SAS AB (“SAS”) announced, in connection with the year-end report for the fiscal year ending 2012/2013, that the company is investigating the possibilities of issuing preference shares and/or convertible debt to strengthen the capital base.
In order to facilitate the issuance of such financial instruments, the Board of Directors proposes, in accordance with the notice to the annual general meeting (“AGM”) on 18 February 2014, that the AGM authorises the Board of Directors to resolve on the issuance of preference shares, with or without preferential rights for SAS’ shareholders, as well as the issuance of convertible debt without preferential rights for SAS’ shareholders, and to resolve on related amendments to the articles of association of SAS.

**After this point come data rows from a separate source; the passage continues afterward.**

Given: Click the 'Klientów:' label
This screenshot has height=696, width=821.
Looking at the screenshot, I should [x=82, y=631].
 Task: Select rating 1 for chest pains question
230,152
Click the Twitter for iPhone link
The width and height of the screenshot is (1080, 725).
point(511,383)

Background and reason for the Board’s proposal
SAS’ change programme, 4Excellence Next Generation (4XNG), is focused on addressing three main areas – costs, flexibility and liquidity/equity – which includes the ambition to raise capital, through traditional financing sources as well as more novel financial solutions such as convertible debt or preference shares, to finance a renewal of the aircraft fleet, address upcoming debt maturities as well as reduce the negative effect on the group’s equity from the change in accounting standards for pensions (IAS 19).
In order to address investment requirements and upcoming debt maturities, the Board of Directors proposes that the AGM authorises the Board of Directors to resolve on the issuance of convertible debt and/or issuance of preference shares. By issuing preference shares SAS would strengthen its capital base, which leads to reduced net debt and an improved equity ratio as well as improved financial preparedness. An issuance of convertible debt would mainly be intended to replace the company’s existing convertible debt which falls due in 2015.

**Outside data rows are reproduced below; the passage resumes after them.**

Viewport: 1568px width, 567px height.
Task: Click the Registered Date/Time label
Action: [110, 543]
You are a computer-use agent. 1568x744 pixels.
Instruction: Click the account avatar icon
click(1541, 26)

The preference shares and key proposed changes to the article of association
In accordance with the proposed changes to SAS’ articles of association which the AGM has to consider, the preference shares will have a preferred right, before ordinary as well as subordinated shares, to an annual dividend of SEK 50 per preference share from the time of the issuance. The dividend is subject to an annual increase after five years corresponding to (1) percent of the subscription price until the dividend amounts to SEK 50 plus five (5) percent of the subscription price. The annual dividend is paid out in quarterly instalments. The dividend is conditional on approval by the AGM and that the parent company has sufficient distributable funds available. The dividend is accumulating and subject to a certain penalty interest rate should the dividend be less than the preferred right that the preference shares are entitled to. The preference shares do not carry any other right to dividends. Each preference share carry 1/10 of a vote of an ordinary share in SAS.

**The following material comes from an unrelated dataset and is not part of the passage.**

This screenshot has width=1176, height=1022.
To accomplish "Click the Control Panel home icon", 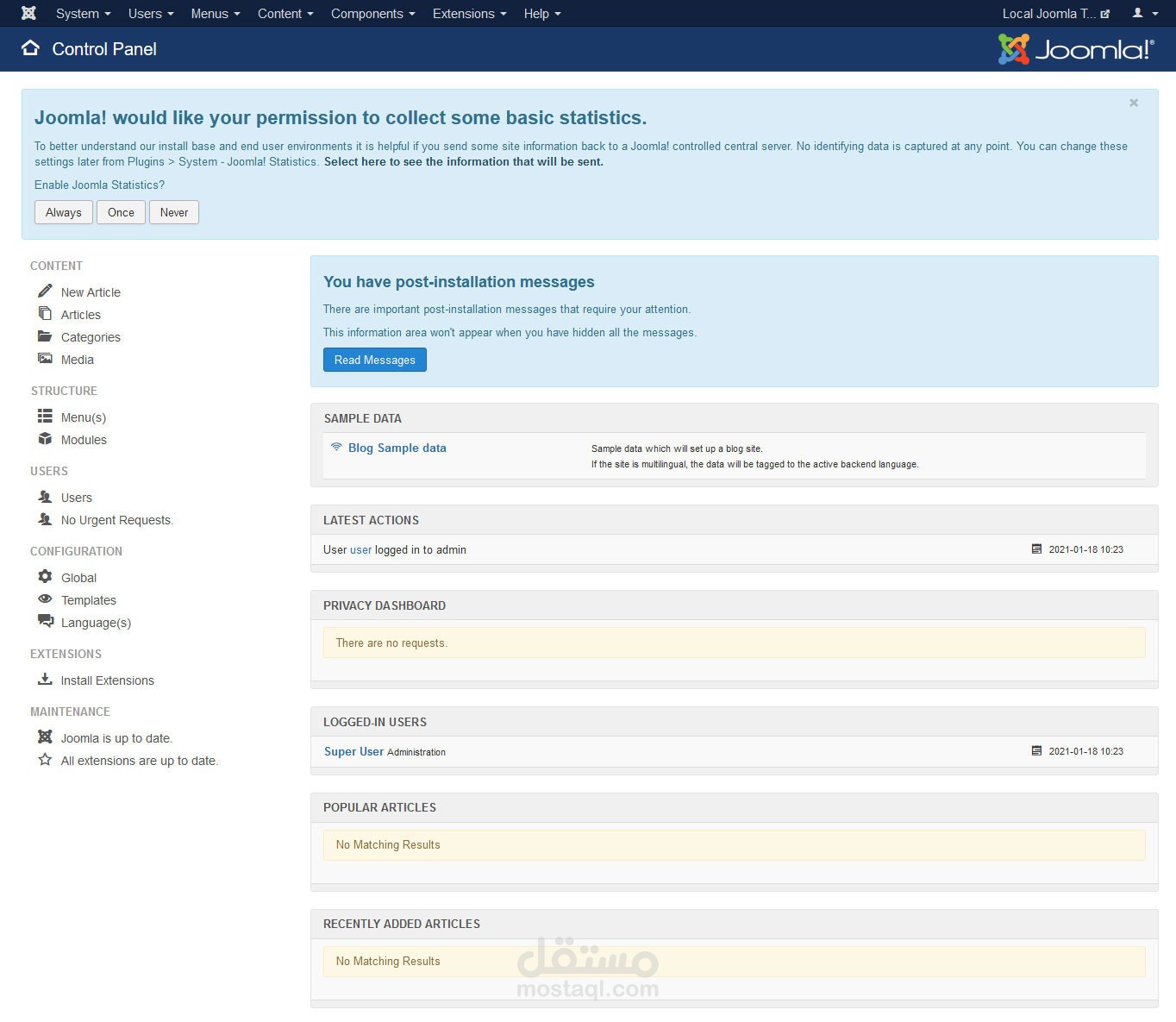I will 30,48.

The Board of Directors can resolve to redeem the preference shares, partially or in full, for an amount corresponding to 120 percent of the subscription price up to and including the dividend payment date which occurs closest to the record date on 5 February 2018 and at 105 percent of the subscription price in the period thereafter, in every case with the addition of any accrued amount per preference share and accrued preference share dividend.
The proposed authorisation relating to convertible debt relates to the issuance of bonds with accompanying rights enabling conversion into new ordinary shares in the company. SAS today has a SEK 1.6 billion convertible bond outstanding which falls due in 2015.
The Board of Directors’ proposals for authorisation
The Board of Directors proposes that the AGM authorises the Board of Directors to resolve on the issuance of up to 7,000,000 preference shares, with or without preferential rights for SAS’ shareholders. The reason for a possible deviation from the preferential rights of shareholders is to enable SAS to raise preference share capital at attractive terms in order to strengthen the capital base and attract institutional investors, for whom in particular preference shares should be suitable for.
The Board of Directors also proposes that the AGM authorises the Board of Directors to resolve on the issuance of convertible debt, without preferential rights for SAS’ shareholders, for an amount up to SEK 2,000 million which, following conversion, shall not amount to more than 130 million ordinary shares.
The reason for deviating from the preferential rights of shareholders is to create flexibility to strengthen the capital base and financial preparedness when market conditions on the international convertible debt market are favourable.
The authorisations may be utilised on one or several occasions, however only until the next AGM. The Board of Directors’ proposals for authorisation and proposed changes to the articles of association can be found in full on the company’s website not later than three weeks prior to the AGM. The resolutions require consent from shareholders representing at least two thirds (2/3) of votes cast as well as votes represented at the AGM.
Carnegie Investment Bank AB (publ), Nordea Bank AB (publ), Markets – Investment Banking and SEB Corporate Finance, Skandinaviska Enskilda Banken AB have been appointed as financial advisors to evaluate the possibility of issuing preference shares.
JP Morgan has been appointed as financial advisor to evaluate the possibility of issuing convertible debt. Mannheimer Swartling has been appointed as legal advisor.